Une commande de viande fraîche partie à 4 °C d'une boucherie de Gounghin traverse Ouagadougou en avril à 42 °C à l'ombre. Entre le comptoir et la porte du client, il y a une demi-heure de moto. C'est là que tout se joue.
Quatre chaînes, pas une
Toutes les marchandises ne suivent pas la même règle, et une règle unique se trompe dans les deux sens.
- Frais : 4 °C ou moins. Viande, poisson, produits laitiers.
- Surgelé : −18 °C ou moins.
- Chaud : 60 °C ou plus. Un plat préparé doit rester chaud — c'est la seule chaîne où la comparaison est inversée, et un contrôle unique conçu pour le froid déclare conforme un riz gras arrivé glacé.
- Thermosensible : entre 2 et 8 °C. Une plage, avec un plancher : un produit pharmaceutique qui a gelé est aussi perdu qu'un produit qui a chauffé, ce qu'un simple plafond ne voit pas.
Trois relevés
À l'enlèvement, en transit, à la livraison. Chaque relevé est enregistré avec le seuil contre lequel il a été jugé, l'horodatage et la position — de sorte qu'un contrôle a posteriori peut reconstituer la décision sans avoir à deviner quelle règle s'appliquait ce jour-là.

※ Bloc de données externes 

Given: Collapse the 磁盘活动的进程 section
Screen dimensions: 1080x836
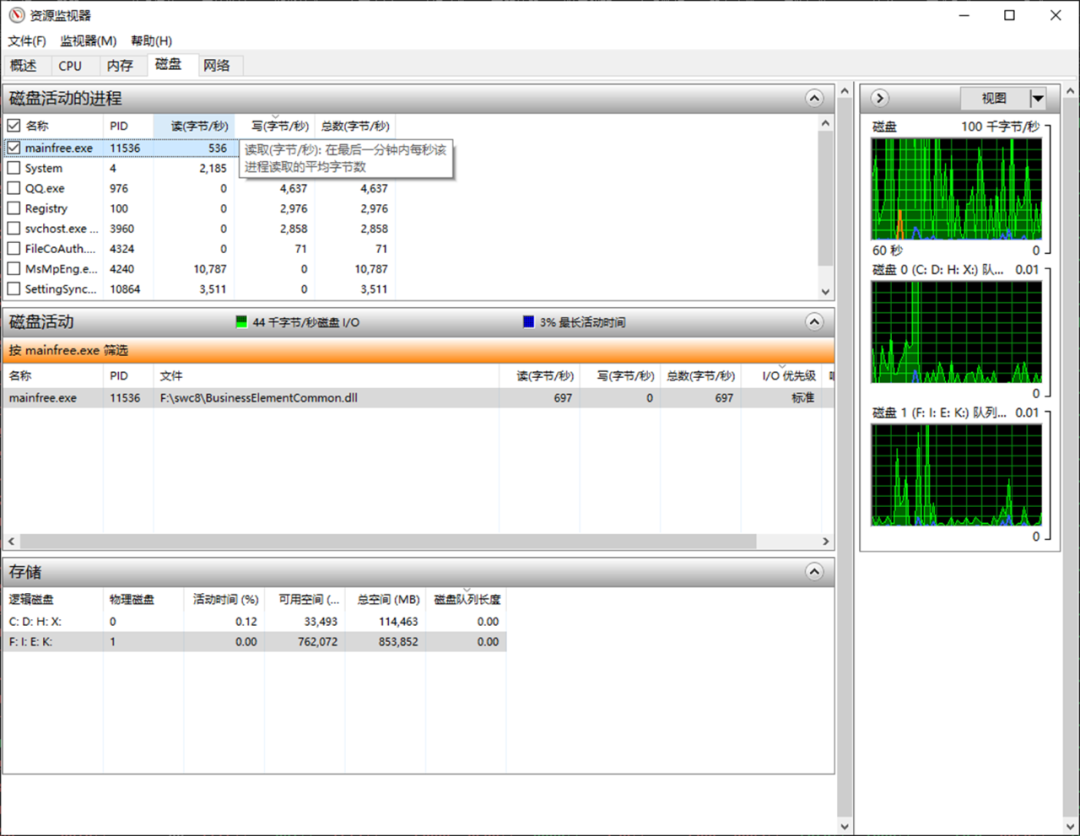Looking at the screenshot, I should point(814,98).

Un relevé non conforme bloque la course
Ce n'est pas un avertissement. Si le relevé d'enlèvement est hors seuil, le livreur ne peut pas marquer la commande comme enlevée : le blocage est côté serveur, il ne dépend pas de l'application. Le produit retourne au froid, un nouveau relevé est enregistré, et l'incident part en journal d'audit même si la course reprend ensuite normalement.
Le client, lui, voit la courbe de température de sa commande sur la page de suivi. Pas un badge « conforme » — les relevés eux-mêmes.